JobigblueAs you know, I'm always exploring primary sources for my period. A while ago I came across a snippet from 1766. "We are informed that a grand Pleasure-Bath is intended to be made this Summer in Richmond-Gardens, for the Reception of the Royal Family." This would be at Richmond Lodge, which George III and family used as a summer retreat.

"Although in 1761 a guidebook stated that the Lodge was ‘unsuitable to the dignity of a King of England’, part of the royal couple’s honeymoon was spent there and for seven years from 1764 Richmond was the royal family’s chief country retreat, where they would stay from June to late October." (From the web site on the Royal Collection.)

Richmond Lodge was demolished in 1772. You can see an image here. The royal family then took their summer break at Kew House, which is now called the White House or the White Lodge.
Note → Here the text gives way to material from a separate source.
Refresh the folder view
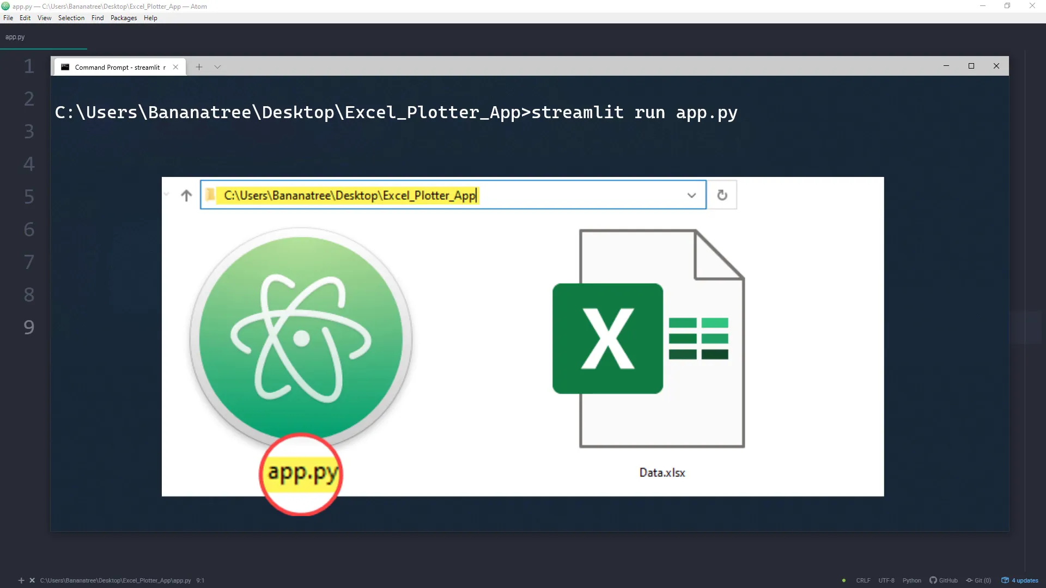The width and height of the screenshot is (1046, 588). pos(722,195)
Here's a reminder that even royalty in the 18th century couldn't do anything they wanted. "…it came to Queen Caroline's daughter, Princess Amelia, in 1751. The Princess, who also became the ranger of Richmond Park, closed the entire park to the public, except to distinguished friends and those with permits, sparking public outrage. In 1758, a court case made by a local brewer against a park gatekeeper eventually overturned the Princess's order, and the park was once again opened to the public."

Even now, every now and then some rich and famous foreigner — generally American, I have to say — buys an English estate and starts to make it private, closing down public footpaths and rights of way. After all, they can't have just anybody wandering through….
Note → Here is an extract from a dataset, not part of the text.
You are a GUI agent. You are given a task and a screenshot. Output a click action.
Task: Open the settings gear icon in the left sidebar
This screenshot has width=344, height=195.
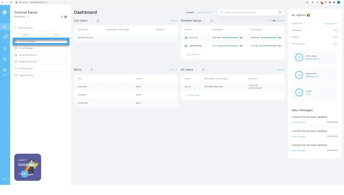pyautogui.click(x=5, y=59)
Sorry, that comes with the territory. Ancient rights are ancient rights.

Perhaps a desire to scare off invaders explains why Queen Charlotte, wife of George II, apparently kept tigers at Richmond!Merlin

Another oddity from Charlotte we have her  Hermit's Grotto and Merlin's Cave, the latter created about 1735 at Richmond. It was adorned with astrological symbols, and contained wax-work figures, of which the wizard Merlin was the chief. There's more about this structure here. Both were knocked down in 1770, so there's still time to find a use for them in a Malloren book. 

But What About the Pleasure Pool?

Despite digging and trawling I've found no more information about George III's pleasure pool at Richmond, so perhaps it was never constructed. There is a great deal about another pleasure pool of the period, perhaps the inspiration for the desire — the Peerless Pool in London.

I'd heard of it, but never taken a close look, so I was surprised to find that it wasn't simply a pool enhanced to make it more pleasant for swimming, but something we would recognize today as a "swimming pool." It was large, rectangular, and with a reasonably solid bottom of gravel. It had steps to go down on, and a depth that went from four feet at the edges to five feet in the middle, with one end only three feet for the very nervous — or short, I suppose! Not for diving, you'll note.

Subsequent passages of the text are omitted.